Six months ago, if you asked me anything about a blog or the blog world, I would have stared at you blankly as if you had just spoken French. Even though I started following a few blogs and visiting tons of others back in May, I’m still pretty much flying blind here with the whole actual designing/writing/commenting thing. I was introduced to blogs when a friend moved down to St. Maarten for medical school, and his girlfriend decided to document their adventures down there. I thought the idea was fantastic and I found myself looking forward to her stories and posts. It seemed like such a fabulous way to live vicariously through other people. So I read her blog and found some others and those led me to some others, and before I knew it, I was looking forward to new posts more than my weekly TV shows (except you, True Blood, you’re still my #1!).
I honestly never even considered starting my own little blogspace. I like to write, but I’m not exceptionally good at it by any means. I was perfectly content just reading other people’s blogs and enjoyed agreeing with, praying for and just plain hating some of the things that people said. I find they help me immensely at times, especially when I don’t know how to put the way I am feeling into words. Reading other people’s views and opinions is fascinating and helps me really identify how I truly feel on issues. Essentially, other people help me know myself better.

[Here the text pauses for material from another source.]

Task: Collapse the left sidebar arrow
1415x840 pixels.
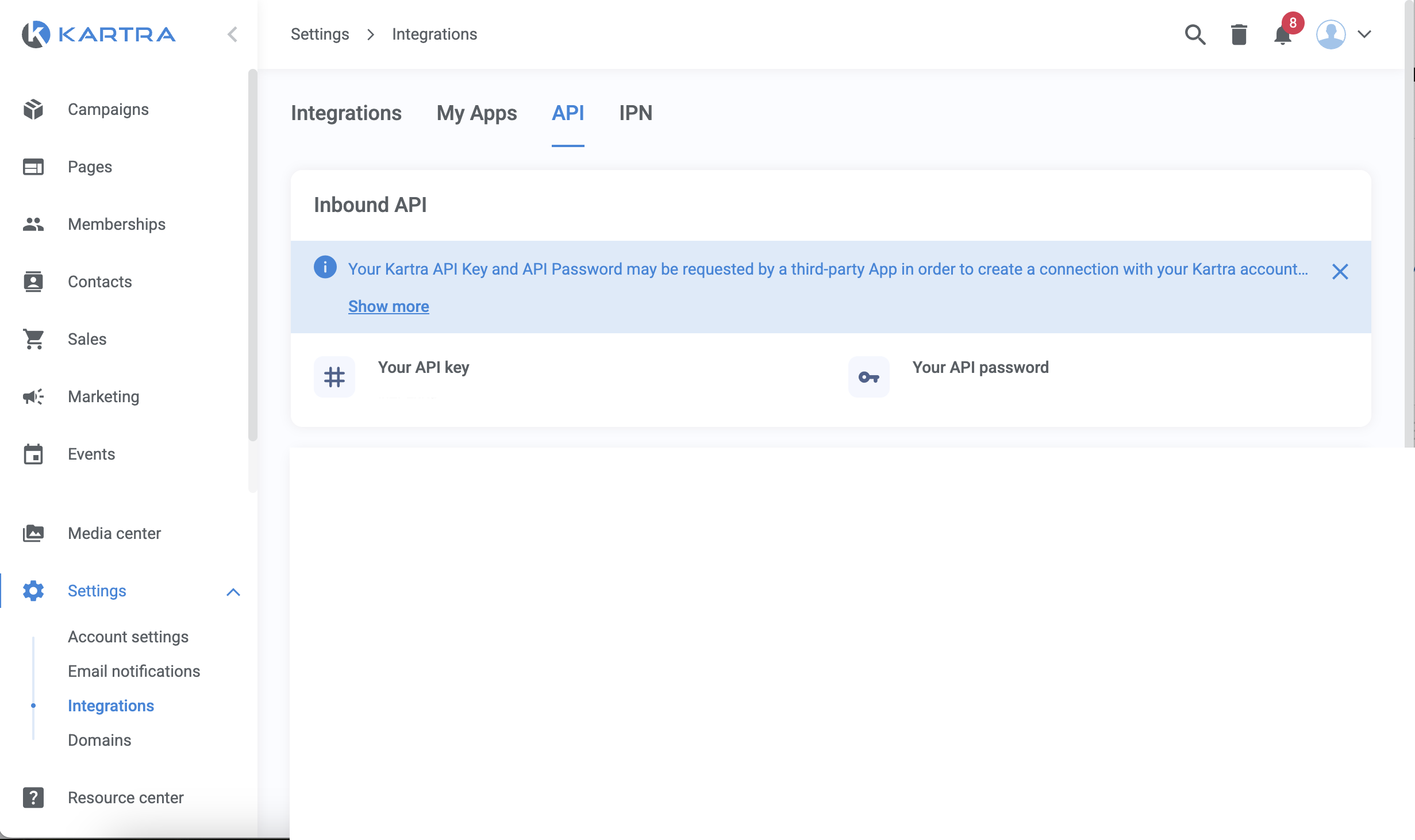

But after one particularly long, kind of shitty and super eventful day, I found myself wanting to blog. Wanting to say my piece and put it out there. Use writing as a therapeutic tool and not just something reserved for research papers. This one day was packed with announcements of pregnancies, fights with my best friend, finding out a girl whose been like a sister to me for 12 years is moving 3,000 miles away, work meetings and school payment plans, feelings of failure and a ten minute phone call with my love, MC, that made me remember it was all going to be ok. I felt myself yearning for a better way to process my thoughts. I wanted to express how sad, let down, excited, motivated, tired, anxious, blessed I felt. So, I chose action over contemplation and here we are.